== WORK TASK ==
Transcribe word for word the lines below from the line with "Set My-Linode-1 to Read Only" through the line with "Screen dimensions: 1048x1148", ends included.

═══ STUDY MATERIAL

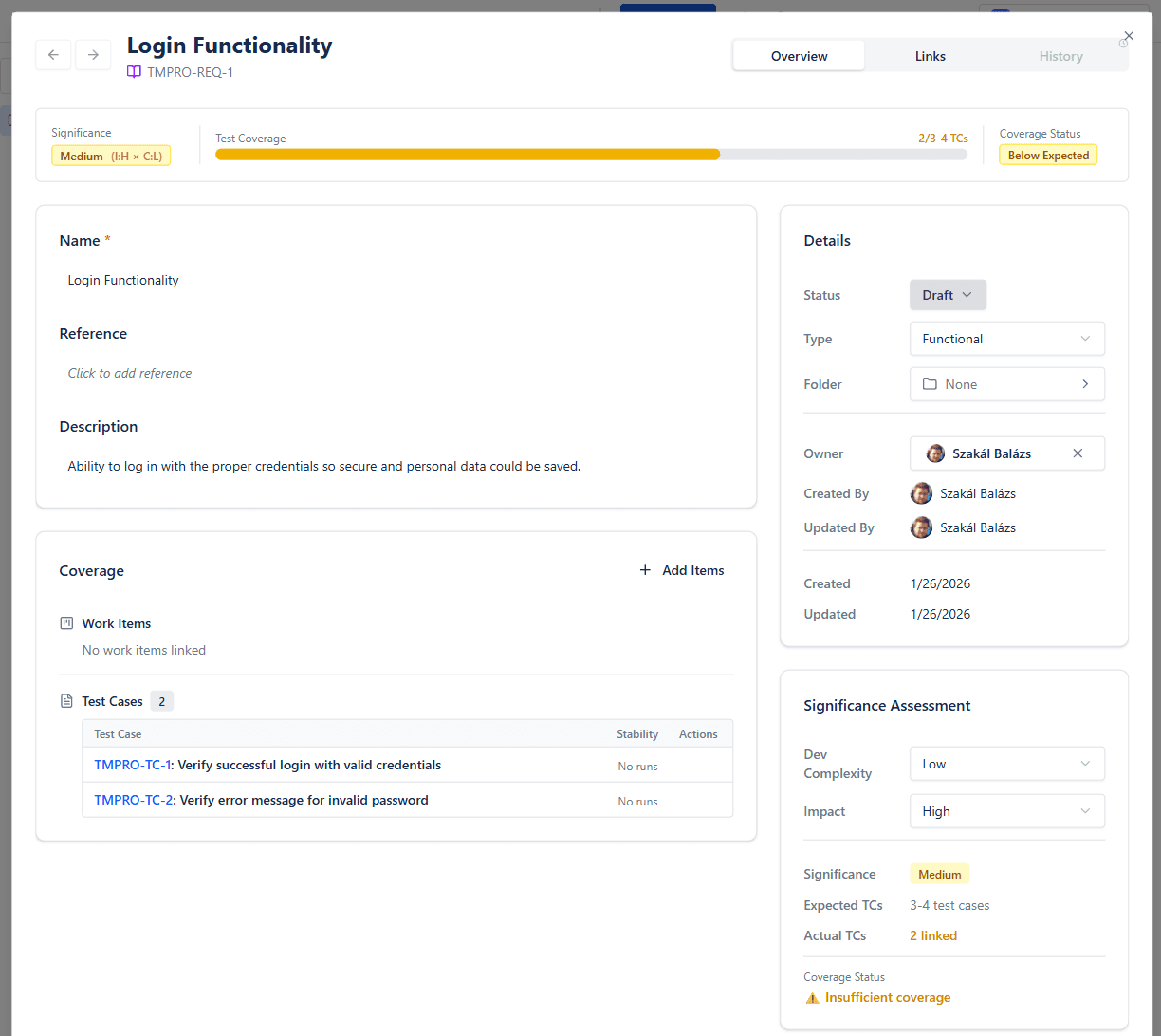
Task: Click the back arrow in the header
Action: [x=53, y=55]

══════
═══ STUDY MATERIAL

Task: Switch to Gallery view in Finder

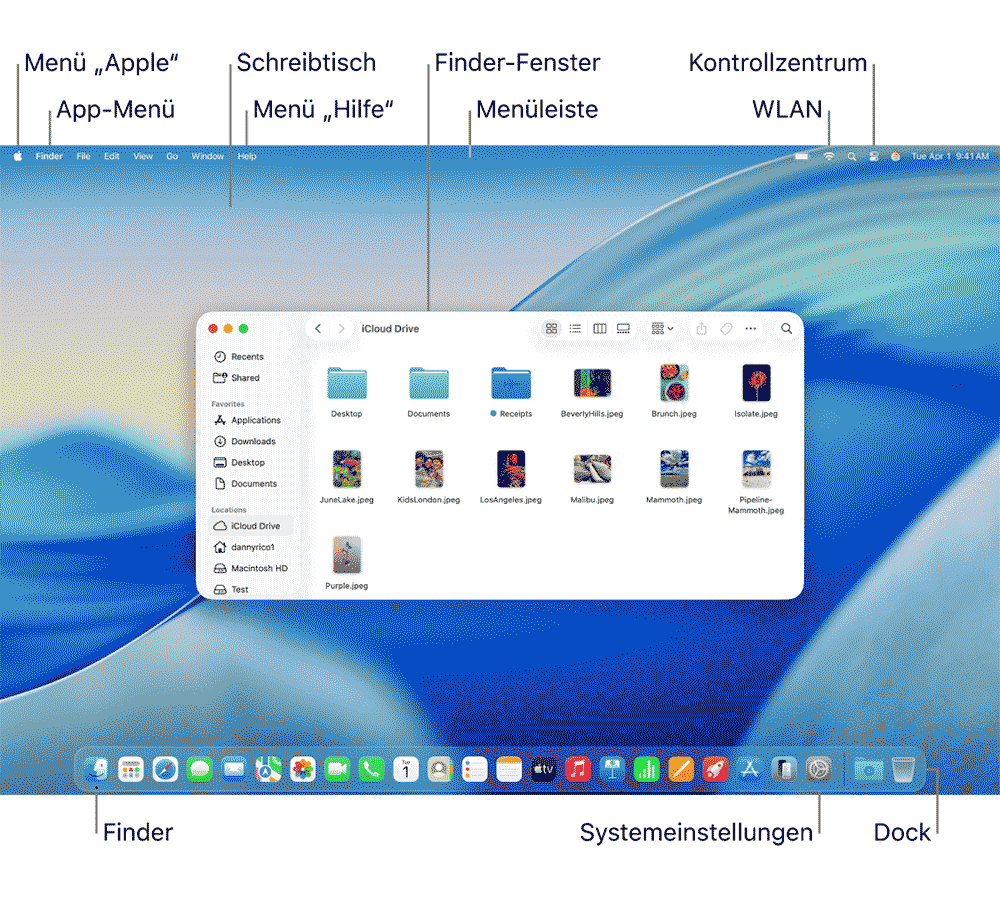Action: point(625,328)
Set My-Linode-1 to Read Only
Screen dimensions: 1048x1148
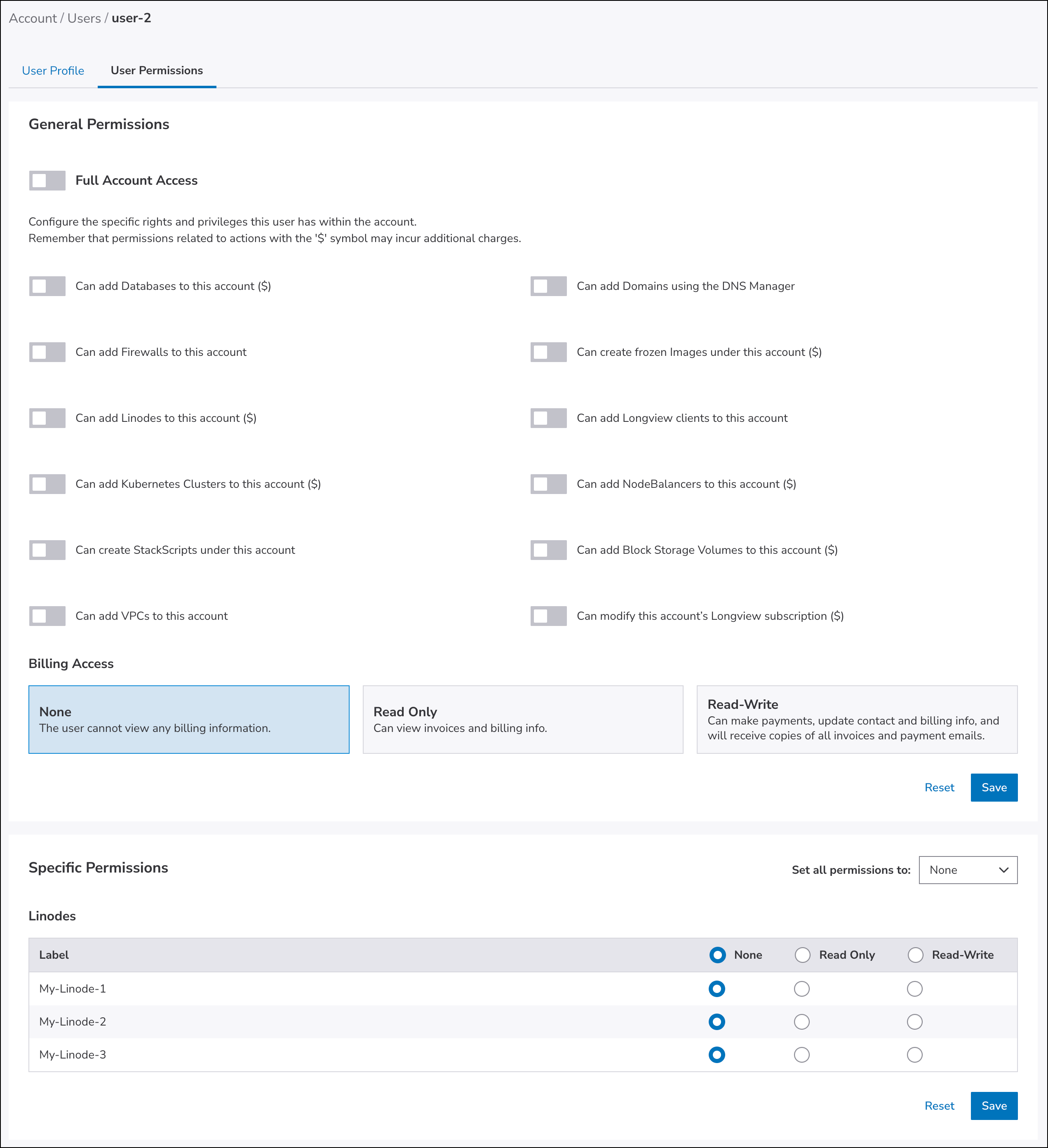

══════
═══ STUDY MATERIAL

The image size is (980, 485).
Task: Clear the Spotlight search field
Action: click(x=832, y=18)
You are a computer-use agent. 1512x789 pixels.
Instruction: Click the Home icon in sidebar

══════

== OUTPUT FOR THIS EXERCISE ==
Set My-Linode-1 to Read Only
Screen dimensions: 1048x1148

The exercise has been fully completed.